Sequence differences
I have a Scheme function that calculates sequence differences, i.e., it returns a sequence that is the difference between the 2nd and the 1st element, the 3rd and the 2nd, the 4th and the 3rd, etc. (define s (lambda (f l) (cond ((null? (cdr l)) '()) (else (cons (f (cadr l) (car l)) (s f (cdr l))))))) where (s - '(0,1,3,6,10,15,21,28)) => (1,2,3,4,5,6,7) I'm thinking the same function in Haskell would be something like s :: s f [] = [] s f [x] = [x] s f l = [ a f b | (a,b) <- zip (init l) (tail l)] but can't figure out what the function typing would be.
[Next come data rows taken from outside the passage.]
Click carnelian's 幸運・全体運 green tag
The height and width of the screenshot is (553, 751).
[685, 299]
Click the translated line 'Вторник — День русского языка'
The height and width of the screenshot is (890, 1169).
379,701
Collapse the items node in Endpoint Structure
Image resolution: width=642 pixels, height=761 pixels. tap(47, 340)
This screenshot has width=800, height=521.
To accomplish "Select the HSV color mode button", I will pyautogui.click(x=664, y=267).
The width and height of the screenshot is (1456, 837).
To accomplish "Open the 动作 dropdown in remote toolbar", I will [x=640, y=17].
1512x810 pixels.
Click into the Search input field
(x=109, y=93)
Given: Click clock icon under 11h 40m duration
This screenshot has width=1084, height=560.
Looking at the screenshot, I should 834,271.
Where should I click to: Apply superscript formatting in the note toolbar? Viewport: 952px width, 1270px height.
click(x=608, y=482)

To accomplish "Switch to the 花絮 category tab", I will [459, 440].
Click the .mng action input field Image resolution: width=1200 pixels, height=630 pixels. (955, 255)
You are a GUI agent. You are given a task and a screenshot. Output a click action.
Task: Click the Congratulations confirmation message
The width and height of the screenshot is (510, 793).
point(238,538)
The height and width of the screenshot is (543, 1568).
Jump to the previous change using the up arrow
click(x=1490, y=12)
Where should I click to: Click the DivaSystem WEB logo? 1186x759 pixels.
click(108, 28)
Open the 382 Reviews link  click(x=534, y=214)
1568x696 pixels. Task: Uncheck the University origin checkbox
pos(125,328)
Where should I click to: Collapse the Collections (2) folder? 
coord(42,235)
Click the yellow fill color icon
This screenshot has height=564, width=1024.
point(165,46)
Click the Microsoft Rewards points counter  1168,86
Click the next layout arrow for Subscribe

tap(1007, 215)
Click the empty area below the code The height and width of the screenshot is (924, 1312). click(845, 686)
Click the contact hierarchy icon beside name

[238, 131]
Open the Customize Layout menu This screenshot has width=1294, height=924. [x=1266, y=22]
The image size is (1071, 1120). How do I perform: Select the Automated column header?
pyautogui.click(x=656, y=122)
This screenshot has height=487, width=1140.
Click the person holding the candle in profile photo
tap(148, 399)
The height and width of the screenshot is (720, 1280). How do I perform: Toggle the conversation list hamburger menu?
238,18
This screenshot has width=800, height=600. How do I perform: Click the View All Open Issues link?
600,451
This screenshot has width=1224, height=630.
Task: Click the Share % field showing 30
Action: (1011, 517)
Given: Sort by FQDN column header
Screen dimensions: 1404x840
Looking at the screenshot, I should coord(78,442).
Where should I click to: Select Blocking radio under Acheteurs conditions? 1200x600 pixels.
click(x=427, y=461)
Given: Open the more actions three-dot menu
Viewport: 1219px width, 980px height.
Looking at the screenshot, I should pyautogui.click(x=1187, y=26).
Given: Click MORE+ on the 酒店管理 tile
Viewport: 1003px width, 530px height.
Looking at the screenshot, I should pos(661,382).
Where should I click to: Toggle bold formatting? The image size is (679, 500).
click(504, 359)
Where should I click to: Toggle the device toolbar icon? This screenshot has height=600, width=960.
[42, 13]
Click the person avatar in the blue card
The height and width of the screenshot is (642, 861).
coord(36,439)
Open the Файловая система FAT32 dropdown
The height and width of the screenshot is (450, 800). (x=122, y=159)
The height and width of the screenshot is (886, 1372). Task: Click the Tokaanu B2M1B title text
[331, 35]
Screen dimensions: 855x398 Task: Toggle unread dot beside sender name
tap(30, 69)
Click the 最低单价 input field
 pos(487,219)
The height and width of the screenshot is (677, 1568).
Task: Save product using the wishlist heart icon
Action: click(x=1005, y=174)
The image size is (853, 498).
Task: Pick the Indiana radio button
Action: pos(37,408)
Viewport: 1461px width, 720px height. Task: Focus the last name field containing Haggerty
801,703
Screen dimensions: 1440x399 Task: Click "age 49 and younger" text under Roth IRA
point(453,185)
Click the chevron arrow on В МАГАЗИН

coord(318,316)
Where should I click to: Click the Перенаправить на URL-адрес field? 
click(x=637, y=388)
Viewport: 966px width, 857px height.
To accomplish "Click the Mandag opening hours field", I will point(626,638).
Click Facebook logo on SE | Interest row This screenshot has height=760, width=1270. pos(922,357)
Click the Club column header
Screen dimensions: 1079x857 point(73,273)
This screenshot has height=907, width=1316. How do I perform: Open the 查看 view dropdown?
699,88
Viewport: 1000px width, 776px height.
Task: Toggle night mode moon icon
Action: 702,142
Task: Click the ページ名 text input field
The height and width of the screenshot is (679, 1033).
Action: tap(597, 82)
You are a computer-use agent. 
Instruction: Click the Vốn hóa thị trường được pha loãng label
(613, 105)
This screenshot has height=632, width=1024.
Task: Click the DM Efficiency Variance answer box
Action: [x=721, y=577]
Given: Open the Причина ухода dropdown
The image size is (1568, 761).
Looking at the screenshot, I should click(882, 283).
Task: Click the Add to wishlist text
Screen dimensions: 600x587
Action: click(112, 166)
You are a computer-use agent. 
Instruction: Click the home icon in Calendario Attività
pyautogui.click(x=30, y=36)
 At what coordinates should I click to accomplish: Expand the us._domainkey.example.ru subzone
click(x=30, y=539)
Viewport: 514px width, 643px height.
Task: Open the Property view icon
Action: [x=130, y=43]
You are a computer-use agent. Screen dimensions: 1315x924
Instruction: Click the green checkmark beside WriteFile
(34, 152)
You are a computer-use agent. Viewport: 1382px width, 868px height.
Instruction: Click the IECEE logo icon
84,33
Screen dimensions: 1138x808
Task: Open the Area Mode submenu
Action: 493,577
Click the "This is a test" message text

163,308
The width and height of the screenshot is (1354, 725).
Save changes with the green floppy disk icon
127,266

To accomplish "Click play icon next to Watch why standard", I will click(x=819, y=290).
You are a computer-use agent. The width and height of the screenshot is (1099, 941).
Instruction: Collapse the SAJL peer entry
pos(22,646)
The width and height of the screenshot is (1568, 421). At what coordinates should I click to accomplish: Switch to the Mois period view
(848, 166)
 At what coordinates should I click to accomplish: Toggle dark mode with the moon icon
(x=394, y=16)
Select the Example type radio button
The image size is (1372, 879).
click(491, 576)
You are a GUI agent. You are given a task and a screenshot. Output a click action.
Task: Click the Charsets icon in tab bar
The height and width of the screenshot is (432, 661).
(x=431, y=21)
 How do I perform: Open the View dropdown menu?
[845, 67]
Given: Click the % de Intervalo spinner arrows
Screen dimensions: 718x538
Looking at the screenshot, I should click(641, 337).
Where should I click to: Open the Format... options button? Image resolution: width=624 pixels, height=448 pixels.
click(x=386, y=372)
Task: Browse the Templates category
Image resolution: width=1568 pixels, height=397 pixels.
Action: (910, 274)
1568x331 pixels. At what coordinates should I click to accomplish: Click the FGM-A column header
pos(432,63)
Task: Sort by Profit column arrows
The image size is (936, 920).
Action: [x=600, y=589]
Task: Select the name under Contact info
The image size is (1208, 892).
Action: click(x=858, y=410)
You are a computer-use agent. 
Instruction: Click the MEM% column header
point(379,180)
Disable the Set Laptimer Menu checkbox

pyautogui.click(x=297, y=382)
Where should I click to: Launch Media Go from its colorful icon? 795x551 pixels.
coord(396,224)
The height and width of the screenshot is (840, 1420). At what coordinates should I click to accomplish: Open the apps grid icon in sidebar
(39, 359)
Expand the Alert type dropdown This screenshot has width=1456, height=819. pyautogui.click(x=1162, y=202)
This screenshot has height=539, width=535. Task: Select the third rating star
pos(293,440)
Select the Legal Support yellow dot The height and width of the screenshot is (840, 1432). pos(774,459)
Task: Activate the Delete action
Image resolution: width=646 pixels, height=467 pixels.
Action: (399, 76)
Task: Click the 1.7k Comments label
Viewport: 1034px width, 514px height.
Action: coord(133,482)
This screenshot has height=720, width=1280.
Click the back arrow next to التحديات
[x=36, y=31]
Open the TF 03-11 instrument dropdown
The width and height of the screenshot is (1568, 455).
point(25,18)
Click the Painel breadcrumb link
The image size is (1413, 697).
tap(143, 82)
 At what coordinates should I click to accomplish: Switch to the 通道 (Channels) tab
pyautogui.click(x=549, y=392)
Michael
So, we can walk through it-
s f [] = [] s f [x] = [x] s f l = [ a f b | (a,b) <- zip (init l) (tail l)]
First, we can write some of it to be a little more idiomatic, viz: s _ [] = [] s _ [x] = [x] s f ls = [f a b | (a,b) <- zip (init ls) (tail ls)] First, we have a function type, we can tell the variable f is a function because it's applied to arguments in the third case, since it's applied to two arguments, it's binary, so `s :: (a -> b -> c) -> ?` however, from the second case, we know that whatever the type of the second argument (a list of some type `a1`) is also the type of the return argument, since the `s` acts as the identity for lists of length less than 2, so s :: (a -> b -> a1) -> [a1] -> [a1] However, since the arguments for `f` are drawn from the same list, the argument types must _also_ be of type `a1`, leaving us with: s :: (a -> a -> a) -> [a] -> [a] This is, interestingly enough, precisely the type of foldr1. We can write your original function in another, cleaner way though, too, since zip will "zip" to the smaller of the two lengths, so you don't need to worry about doing the init and the tail, so `s` is really: s _ [] = [] s _ [x] = [x] s f ls = [f a b | (a,b) <- zip ls (tail ls)] but there is a function which does precisely what the third case does, called "zipWith" which takes a binary function and two lists and -- well -- does what that list comprehension does. In fact, it does what your whole function does... In fact, it _is_ your function, specialized a little, eg: yourZipWith f ls = zipWith f ls (tail ls) Hope that helps /Joe michael rice wrote:
I have a Scheme function that calculates sequence differences, i.e., it returns a sequence that is the difference between the 2nd and the 1st element, the 3rd and the 2nd, the 4th and the 3rd, etc.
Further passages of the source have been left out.